1. Data Description

"Players" dataset observations:
- 196 observations
- 7 variables: experience (beginner, amateur, regular, pro, veteran), newsletter subscription (true/false), email, hours played, name, gender, and age
- experience, gender, newsletter subscription = categorical variables
- age, hours played = quantitative variables
- name, email = qualitative (not used for data analysis)
- potential errors: subjective ranking system for experience, and not enough specificity in 'hours played' variable: does it mean hours played per session, per numerous sessions, per month, per lifetime, etc.

"Sessions" dataset observations:
- 1535 observations
- 5 variables: email, start time (D/M/Y H:M format), end time (same format as prior), original start time (as milliseconds since 1 January 1970, a unix timestamp), and original end time (same format as prior)
- original start time, original end time, start time, end time = quantitative variables
- email = qualitative (used as an identifier only)
- potential errors: logs every session, including very short ones, which causes original start and end variables to be the same, original start and end variables are measured in milliseconds since 1 January 1970, making them difficult to interpret and analyze

2. Questions
- Broad: What player characteristics and behaviours are most predictive of subscribing to a game-related newsletter, and how do these features differ between various player types?
- Specific: Can age and average play session duration predict whether or not a female gamer will subscribe to a game-related newsletters?
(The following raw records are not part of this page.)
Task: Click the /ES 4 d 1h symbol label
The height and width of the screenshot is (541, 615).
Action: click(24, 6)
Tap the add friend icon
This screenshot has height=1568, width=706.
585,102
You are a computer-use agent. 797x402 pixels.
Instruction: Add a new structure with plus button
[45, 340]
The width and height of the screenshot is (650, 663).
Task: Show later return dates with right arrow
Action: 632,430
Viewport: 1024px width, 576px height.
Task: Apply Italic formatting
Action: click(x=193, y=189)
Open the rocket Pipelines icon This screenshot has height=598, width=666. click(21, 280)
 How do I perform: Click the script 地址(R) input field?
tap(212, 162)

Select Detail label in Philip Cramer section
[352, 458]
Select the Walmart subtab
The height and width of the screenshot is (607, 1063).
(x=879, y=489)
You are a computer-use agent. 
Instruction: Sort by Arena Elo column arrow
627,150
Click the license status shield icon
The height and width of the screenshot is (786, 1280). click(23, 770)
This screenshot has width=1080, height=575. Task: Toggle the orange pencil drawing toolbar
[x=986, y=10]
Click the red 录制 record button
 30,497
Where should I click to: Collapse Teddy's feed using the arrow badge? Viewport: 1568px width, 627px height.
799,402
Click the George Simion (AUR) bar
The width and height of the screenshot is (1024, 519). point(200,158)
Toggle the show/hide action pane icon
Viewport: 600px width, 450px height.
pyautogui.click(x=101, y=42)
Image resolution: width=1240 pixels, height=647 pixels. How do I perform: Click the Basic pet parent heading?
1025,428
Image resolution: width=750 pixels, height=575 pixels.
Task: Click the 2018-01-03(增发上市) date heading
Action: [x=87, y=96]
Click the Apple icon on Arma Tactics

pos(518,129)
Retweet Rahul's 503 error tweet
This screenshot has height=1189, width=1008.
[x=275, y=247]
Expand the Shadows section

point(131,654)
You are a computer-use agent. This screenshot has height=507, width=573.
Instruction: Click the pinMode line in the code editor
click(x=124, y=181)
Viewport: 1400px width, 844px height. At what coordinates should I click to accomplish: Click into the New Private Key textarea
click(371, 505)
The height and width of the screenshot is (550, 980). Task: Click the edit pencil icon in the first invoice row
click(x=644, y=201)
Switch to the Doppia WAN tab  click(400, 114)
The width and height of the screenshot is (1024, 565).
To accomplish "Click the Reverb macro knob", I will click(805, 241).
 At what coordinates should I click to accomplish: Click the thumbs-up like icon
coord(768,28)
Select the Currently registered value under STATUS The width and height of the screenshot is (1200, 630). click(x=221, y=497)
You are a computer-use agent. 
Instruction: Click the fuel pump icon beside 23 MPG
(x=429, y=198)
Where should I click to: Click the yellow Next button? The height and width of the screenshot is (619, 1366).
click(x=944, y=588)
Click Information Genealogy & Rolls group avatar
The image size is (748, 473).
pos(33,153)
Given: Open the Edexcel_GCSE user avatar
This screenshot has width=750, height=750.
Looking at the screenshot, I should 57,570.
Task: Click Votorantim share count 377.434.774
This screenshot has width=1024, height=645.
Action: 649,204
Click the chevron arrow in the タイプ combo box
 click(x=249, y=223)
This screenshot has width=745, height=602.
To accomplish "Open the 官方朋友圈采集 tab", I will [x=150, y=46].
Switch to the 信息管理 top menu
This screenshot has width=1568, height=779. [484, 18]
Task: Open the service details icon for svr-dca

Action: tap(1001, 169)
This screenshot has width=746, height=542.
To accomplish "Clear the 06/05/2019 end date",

- NOTE: will need to generate an average play session variable first, then use the average play sessions and age variables to see if there is a trend for female newsletter subscribers

In [None]:
#Wrangling
library(tidyverse)
library(repr)
library(tidymodels)
options(repr.matrix.max.rows = 6)
players <- read_csv("data/players.csv")
sessions <- read_csv("data/sessions.csv")

sessions_cleaned <- sessions |> mutate(email = as_factor(hashedEmail)) |> select(-hashedEmail)

players_sorted <- players |> mutate(email = as_factor(hashedEmail))
sessions_named <- sessions_cleaned |> left_join(players_sorted, by = "email") |> select(-hashedEmail)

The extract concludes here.